The Environment

Each of the work groups assessed our strengths, weaknesses, opportunities and threats, which we summarize here. Barry University is a success story. While we have grown and evolved into a complex comprehensive university, Barry continues to offer a “small college” atmosphere with a strong liberal arts and science curriculum, professional programs, caring environment and personalized educational opportunities from a dedicated faculty. Our staff and faculty are loyal and dedicated to the University and to individual student satisfaction and success. Our Adrian Dominican heritage, traditions and values provide a moral foundation and mission-driven focus to all members of the University community, with a commitment to pluralism and diversity. We have a diverse, multicultural undergraduate and graduate student body and enrollment growth has been solid. Our attractive main campus of 122 acres is located in a desirable geographic location, and we successfully offer additional programs at 44 convenient points of delivery and 16 sites throughout Florida. Barry provides a substantial information technology infrastructure to faculty, staff, and students across campuses and state-wide sites and a wide array of support systems to enhance learning, teaching and overall productivity. We are still small enough to be agile and flexible in responding to changes in the external environment.

With growth and complexity come challenges. Barry has a history of competition between schools for both resources and students that has led to poor collaboration and inefficiencies in areas such as program development and university support services for students. We do not have a systematic, commonly understood process to assess current academic programs or new program development, including increasingly important on-line programs, which leads to confusion, redundancy and inconsistent program quality. While our student population is growing, we continue to face the challenge of unsatisfactory retention results. The number of under-prepared students who come to Barry is in line with national trends for universities and deserving of specific attention. Enrollment growth has also led to space utilization issues across campuses. We are challenged to find more effective ways to incorporate our Catholic identity consistently across schools, programs, and daily operations, and clarify our commitment to diversity and our status as the most diverse university in the southeast. This diversity brings about challenges in programming, types of activities and services offered. Being a very open campus, safety is an ongoing issue of concern. The physical plant consists of a number of older buildings that are in need of repairs and upgrading. Similarly, aging computers and servers reduce productivity, interrupt technology based classroom instruction and lead to frustration among faculty, staff, and students. Issues of job security and relatively low compensation have led to low morale among some faculty and dissatisfaction among some staff. There is a perception of inconsistency in the implementation of administrative policies and procedures, a lack of an inclusive, collaborative and transparent decision-making structure. Finally, Barry is highly tuition-dependent and financially fragile.
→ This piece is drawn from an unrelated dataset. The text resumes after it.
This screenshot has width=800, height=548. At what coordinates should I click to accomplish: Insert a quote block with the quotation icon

Fortunately, the external environment presents us with many opportunities to excel. The demand for higher education in our region continues to grow and Florida’s state schools have not been able to meet this demand. We are well positioned to attract and serve many of these students. In addition, potential student populations from the Caribbean and Latin America continue to be attracted to Barry’s Catholic identity and multicultural environment. There are also significant opportunities for further outreach and connection with our surrounding communities. These interactions may come in the form of volunteer community service initiatives for students, academic service learning programs, student internships with local businesses, strategic partnerships with local businesses and service providers and invitations to the community to participate in on-campus academic programs and cultural events. In addition, we may be able to offer degree and non-degree programs to area professionals where we have strength and the potential student market is robust, such as the health professions. Barry is located in an emerging, global metropolitan area with many financial and cultural resources. We intend to reap great rewards from enhancing our connections with strategic business, government and cultural leaders. Likewise, Barry’s alumni base continues to grow and mature and has great potential for establishing additional community connections. Finally, Cyberspace provides new opportunities to reach students beyond the local market. Exploration of this opportunity may generate new funding streams and build on our existing reputation for quality without jeopardizing the small classroom academic environment for which Barry University is known and valued.
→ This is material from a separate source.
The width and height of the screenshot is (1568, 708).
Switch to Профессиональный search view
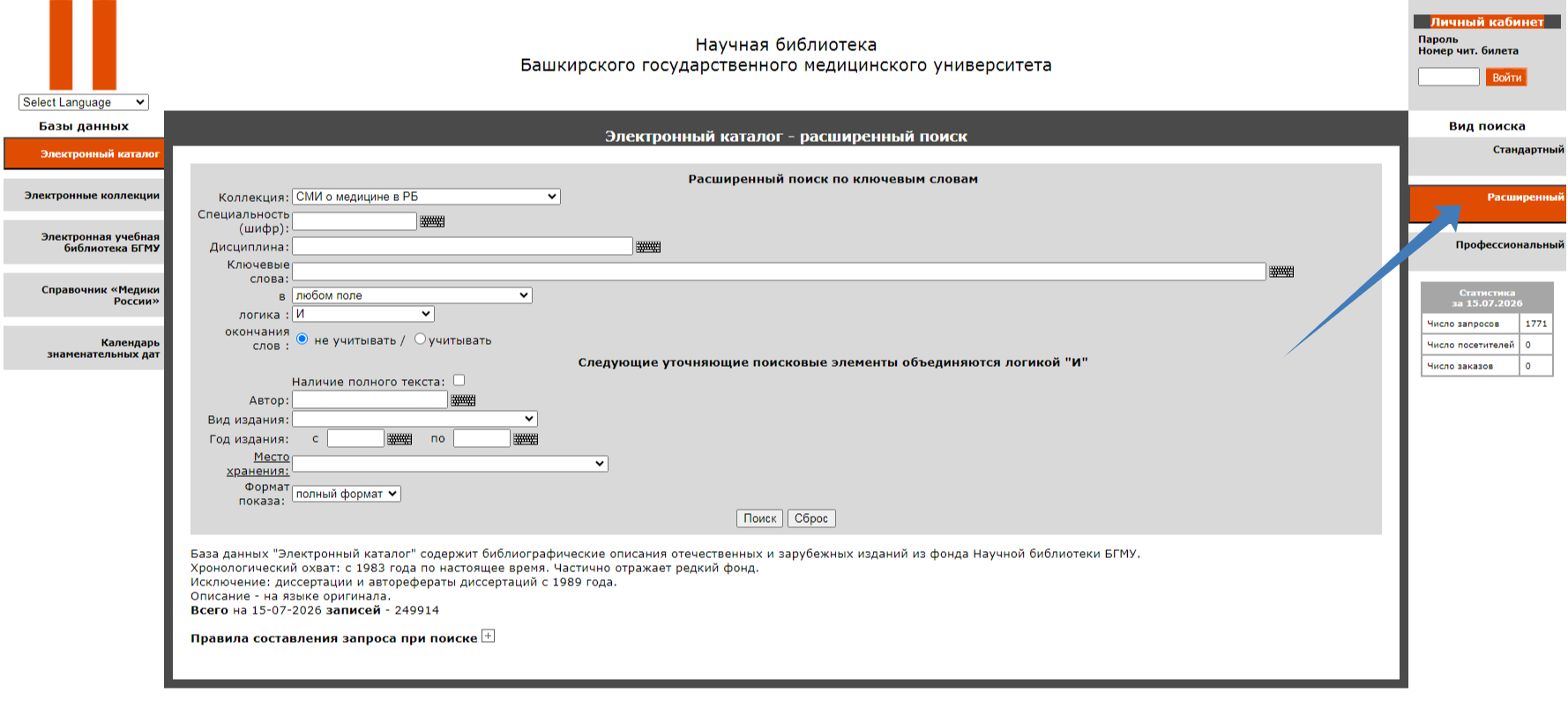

Along with embracing challenging opportunities, we must respond to external threats. Florida’s state schools are growing as fast as they can, new for-profit institutions are entering the South Florida marketplace, and community colleges are initiating four-year programs to attract more students. Many schools are investing heavily in the types of services, facilities and technology that are expected by today’s college student. On-line distance education programs proliferate and grow ever more effective and attractive to students. While students expect more from colleges and universities in the way of services, growing numbers of high school graduates enter college under-prepared for the rigors of college course-work, requiring increased levels of support and skill development. The rising cost of housing in Florida, in concert with the ability of other industries to pay higher salaries, will continue to challenge Barry to attract and retain the best faculty and staff. In addition, the condition of some neighborhoods in the immediate vicinity of our main campus lessens Barry’s attractiveness. As a financially fragile institution, Barry is highly sensitive to the dwindling support for higher education from private, state and federal funding sources. This is especially challenging in a time when more and more families are finding it difficult to pay for tuition at independent institutions. Security restrictions on enrolling international students continue to impact universities. Finally, an unusually active hurricane forecast continues to threaten our operations.

The strategic planning process has presented us with a signal opportunity to respond to these environmental factors and to explore all possible avenues to enhance our academic, spiritual, interpersonal and financial well-being. This initiative led us to craft a new vision for the next five years to become a university community distinguished by Engaging the World through Transformative Catholic Higher Education.